I believe Suzette is the only woman who has ever seen me cry.

Suzette Colette Cole

My name is Suzette, but everybody knows me as Madam Suzette. I am the general manager at the BunnyRanch. One day back in 1992 I saw a tiny ad in the local newspaper, just a couple of lines: “Manager Needed for New Business.” I drove up to the Moonlite and met with Stacy, who was Dennis’s girlfriend at the time. The place was in shambles — torn furniture, ripped carpeting, burned-out lights, a musty smell — and Stacy told me not to worry, that Dennis had just taken ownership and had big plans for the ranch.

I started at the front door as a hostess, bringing clients into the parlor to introduce them to the girls, but I was also a maid and bartender. After that I became a cashier, then assistant manager, and finally the general manager.

When I first met Dennis, I immediately fell in love with him. He has charisma and a certain aura. Over the years he became my best friend and there’s nobody in my life I’ve been closer to.

I’d never had any experience with prostitutes or brothels, and it was quite an adjustment. Back then some of the
girls were pretty rough. The Moonlite was known as the ‘”drug brothel,” and Dennis wanted to change that, but you can’t just walk in and get rid of your entire stock — we had a lot of troubled girls, and it was hard to keep them in line.

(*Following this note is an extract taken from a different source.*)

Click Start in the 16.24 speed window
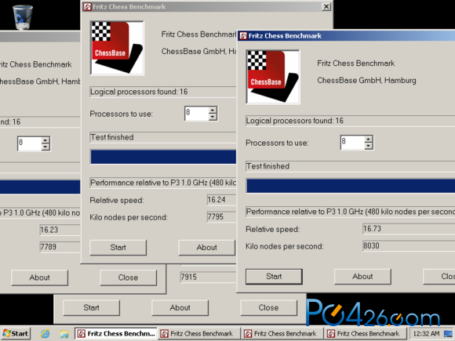Image resolution: width=455 pixels, height=341 pixels. [118, 248]
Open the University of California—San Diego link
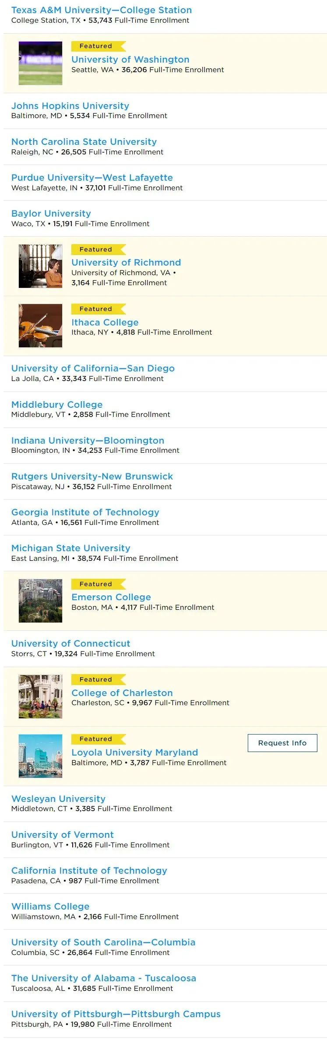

I remember one day one of the girls went off to a room to negotiate with a client. I’d usually give them five or six minutes to close the deal, but she was taking longer and her door was closed. So I opened the door and she was giving the guy a blow job without a condom, and there was money on the bed. She was so startled she bit down on the guy’s dick and blood went everywhere. I was completely traumatized.

Dennis was furious. He took her belongings, packed them into a couple of big green garbage bags, and tossed them over the fence. You could see how it affected the other girls. Dennis was telling them straight up that he wasn’t going to tolerate liars and thieves. He didn’t tolerate drugs, either, and the girls got the message pretty quick. If a girl had a drug problem, he would talk to her about it and try to help. He always wanted to give her another chance to stay at the ranch, to deal with it so she could continue to be part of the family.

But after two years I left. It was too emotionally exhausting. The girls would come to me with their problems and I became sort of a mother figure. Many of their stories made me very sad. A lot of them had no one else in the world. I would look at these girls and feel bad because they were so lost and alone. It would have been easier not to get involved, to not to listen to their stories, but in those days I still hadn’t learned how to do that.

• • •

After a business I started with my husband failed, Dennis called me and asked, “What do I have to do to get you back?”

I said, “How about a paycheck? That sounds really good right about now.” So I came back to the BunnyRanch that very week. I’d only been gone a short time and he’d already been through probably half a dozen managers.

You have to be tough to do this job. It’s not all sweetness and light. We have the best girls in the business, but they can turn on you and on each other. It’s a hard job. Every day is a party for the client, but it can be hard on the girls, both physically and psychologically. The lineup alone can be really hard on them. Client after client comes in and the new girl doesn’t get picked, and she begins to feel bad.

• • •

Dennis always talks to the girls about attitude. Everybody likes a pretty girl, but if you’re a fun girl, well, that’s even more important. Dennis came up with the line: “It’s not just sex, it’s an adventure.” And he’s right. The client is interested in sex, but he’s more interested in a girl he can talk to, a girl where it might turn into something bigger. Most of the girls have regular clients, and they develop relationships. The guys show up and it’s like they’re here for a date.